Now we create a set of `async` functions to manage the flow of information between our agents. This is the "Plan and Execute" pattern in action.

In [None]:
# === Define the Orchestration Logic ===

async def plan_searches(query: str) -> WebSearchPlan:
    """Step 1: Use the planner_agent to create a research plan."""
    print("--- 1. Planning searches... ---")
    result = await Runner.run(planner_agent, f"Query: {query}")
    print(f"Plan complete. Will perform {len(result.final_output.searches)} searches.")
    return result.final_output

async def perform_searches(search_plan: WebSearchPlan) -> list[str]:
    """Step 2: Execute the search plan in parallel."""
    print("--- 2. Performing searches in parallel... ---")
    # Create a list of tasks to run concurrently
    tasks = [asyncio.create_task(search_item(item)) for item in search_plan.searches]
    # Wait for all search tasks to complete
    results = await asyncio.gather(*tasks)
    print("--- All searches complete. ---")
    return results

async def search_item(item: WebSearchItem) -> str:
    """Helper function to run a single search with the search_agent."""
    input_prompt = f"Search term: {item.query}\nReason for searching: {item.reason}"
    result = await Runner.run(search_agent, input_prompt)
    return result.final_output

async def write_report(query: str, search_results: list[str]) -> ReportData:
    """Step 3: Use the writer_agent to synthesize the results into a report."""
    print("--- 3. Writing detailed report... ---")
    input_prompt = f"Original query: {query}\n\nSummarized search results:\n{'\n---\n'.join(search_results)}"
    result = await Runner.run(writer_agent, input_prompt)
    print("--- Report finished. ---")
    return result.final_output

async def email_report(report: ReportData):
    """Step 4: Use the email_agent to send the final report."""
    print("--- 4. Emailing report... ---")
    # The email agent needs a prompt to tell it what to do with the report.
    email_prompt = f"Please send the following report.

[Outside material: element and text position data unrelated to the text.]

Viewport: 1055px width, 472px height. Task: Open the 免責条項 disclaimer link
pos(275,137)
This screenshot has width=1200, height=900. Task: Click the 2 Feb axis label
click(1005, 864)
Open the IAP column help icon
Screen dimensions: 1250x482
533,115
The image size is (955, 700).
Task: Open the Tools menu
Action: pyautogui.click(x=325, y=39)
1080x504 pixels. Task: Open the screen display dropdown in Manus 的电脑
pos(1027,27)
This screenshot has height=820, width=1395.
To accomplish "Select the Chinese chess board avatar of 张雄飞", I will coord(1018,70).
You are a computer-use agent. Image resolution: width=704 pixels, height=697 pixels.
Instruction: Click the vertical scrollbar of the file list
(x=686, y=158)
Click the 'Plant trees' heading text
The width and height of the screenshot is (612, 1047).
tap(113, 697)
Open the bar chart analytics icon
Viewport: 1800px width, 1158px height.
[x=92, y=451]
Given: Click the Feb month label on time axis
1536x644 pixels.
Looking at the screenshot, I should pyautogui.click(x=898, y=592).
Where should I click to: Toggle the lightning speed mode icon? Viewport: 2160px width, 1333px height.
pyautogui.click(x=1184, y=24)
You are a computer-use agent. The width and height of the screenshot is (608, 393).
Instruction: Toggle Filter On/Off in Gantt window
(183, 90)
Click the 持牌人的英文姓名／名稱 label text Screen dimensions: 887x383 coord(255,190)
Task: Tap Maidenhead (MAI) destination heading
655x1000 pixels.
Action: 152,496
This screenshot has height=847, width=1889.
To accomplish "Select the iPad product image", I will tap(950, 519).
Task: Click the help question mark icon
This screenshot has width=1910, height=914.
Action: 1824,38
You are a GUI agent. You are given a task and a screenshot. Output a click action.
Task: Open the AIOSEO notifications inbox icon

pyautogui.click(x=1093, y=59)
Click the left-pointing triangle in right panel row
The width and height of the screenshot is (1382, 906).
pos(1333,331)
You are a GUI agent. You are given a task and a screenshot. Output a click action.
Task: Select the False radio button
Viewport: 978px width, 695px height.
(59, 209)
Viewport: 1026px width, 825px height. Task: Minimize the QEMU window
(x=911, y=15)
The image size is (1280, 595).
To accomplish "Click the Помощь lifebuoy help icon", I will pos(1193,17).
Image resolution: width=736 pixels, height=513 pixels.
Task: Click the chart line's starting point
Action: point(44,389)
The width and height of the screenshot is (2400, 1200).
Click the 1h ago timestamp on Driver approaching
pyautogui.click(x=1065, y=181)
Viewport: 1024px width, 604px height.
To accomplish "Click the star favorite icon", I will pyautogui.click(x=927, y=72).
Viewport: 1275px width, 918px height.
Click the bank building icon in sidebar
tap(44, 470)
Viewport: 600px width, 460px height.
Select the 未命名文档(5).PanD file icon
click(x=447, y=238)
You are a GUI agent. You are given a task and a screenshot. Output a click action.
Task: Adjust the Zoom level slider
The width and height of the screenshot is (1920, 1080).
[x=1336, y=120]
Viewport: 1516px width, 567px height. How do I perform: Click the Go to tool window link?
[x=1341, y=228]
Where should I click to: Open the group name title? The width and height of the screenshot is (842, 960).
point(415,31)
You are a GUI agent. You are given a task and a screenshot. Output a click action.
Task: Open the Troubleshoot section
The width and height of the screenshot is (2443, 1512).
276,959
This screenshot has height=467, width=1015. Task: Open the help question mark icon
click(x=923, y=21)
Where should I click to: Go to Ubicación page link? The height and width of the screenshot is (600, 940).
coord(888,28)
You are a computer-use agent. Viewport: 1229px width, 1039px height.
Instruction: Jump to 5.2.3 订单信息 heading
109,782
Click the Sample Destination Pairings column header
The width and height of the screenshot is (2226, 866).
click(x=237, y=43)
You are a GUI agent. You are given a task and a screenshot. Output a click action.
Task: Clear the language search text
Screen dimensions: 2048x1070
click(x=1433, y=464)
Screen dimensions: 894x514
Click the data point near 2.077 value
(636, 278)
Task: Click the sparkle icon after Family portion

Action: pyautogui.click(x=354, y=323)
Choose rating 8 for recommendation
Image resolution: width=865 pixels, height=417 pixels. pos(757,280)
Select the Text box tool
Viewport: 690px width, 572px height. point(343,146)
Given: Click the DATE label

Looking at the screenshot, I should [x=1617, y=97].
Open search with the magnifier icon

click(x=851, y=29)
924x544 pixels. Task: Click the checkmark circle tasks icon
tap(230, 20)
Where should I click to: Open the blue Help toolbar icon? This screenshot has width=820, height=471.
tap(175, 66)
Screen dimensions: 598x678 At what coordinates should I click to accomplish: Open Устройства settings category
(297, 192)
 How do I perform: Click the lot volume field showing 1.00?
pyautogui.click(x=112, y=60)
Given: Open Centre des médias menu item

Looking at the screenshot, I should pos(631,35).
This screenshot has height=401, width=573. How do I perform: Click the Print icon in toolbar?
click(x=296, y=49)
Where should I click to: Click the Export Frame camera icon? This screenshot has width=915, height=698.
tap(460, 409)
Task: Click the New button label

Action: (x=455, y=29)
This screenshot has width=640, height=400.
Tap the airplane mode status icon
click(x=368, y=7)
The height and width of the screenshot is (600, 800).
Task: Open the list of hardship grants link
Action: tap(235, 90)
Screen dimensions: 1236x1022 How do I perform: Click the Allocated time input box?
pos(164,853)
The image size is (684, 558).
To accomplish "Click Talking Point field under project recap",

The subject should be 'Research Report: {report.short_summary}'.\n\n{report.markdown_report}"
    await Runner.run(email_agent, email_prompt)
    print("--- Email sent. ---")

### Showtime! Running the Full Research Workflow

Finally, we'll execute the entire chain of functions to perform the research and get our report.

In [None]:
# === Execute the Full Workflow ===
query = "What are the latest trends and frameworks in Agentic AI as of mid-2025?"

async def main():
    with trace("Deep_Research_Workflow"):
        print(f"--- Starting research for query: '{query}' ---")
        search_plan = await plan_searches(query)
        search_results = await perform_searches(search_plan)
        report = await write_report(query, search_results)
        await email_report(report)  
        print("\n--- Workflow Complete! ---")
        display(Markdown(f"## Research Report: {report.short_summary}"))
        display(Markdown(report.markdown_report))

# Run the main asynchronous function
await main()

### Final Check

Remember to check two places:

1.  **The Trace**: [https://platform.openai.com/traces](https://platform.openai.com/traces) to see the full, step-by-step execution of the agent team.
2.  **Your Email Inbox**: To see the final, formatted email containing the report!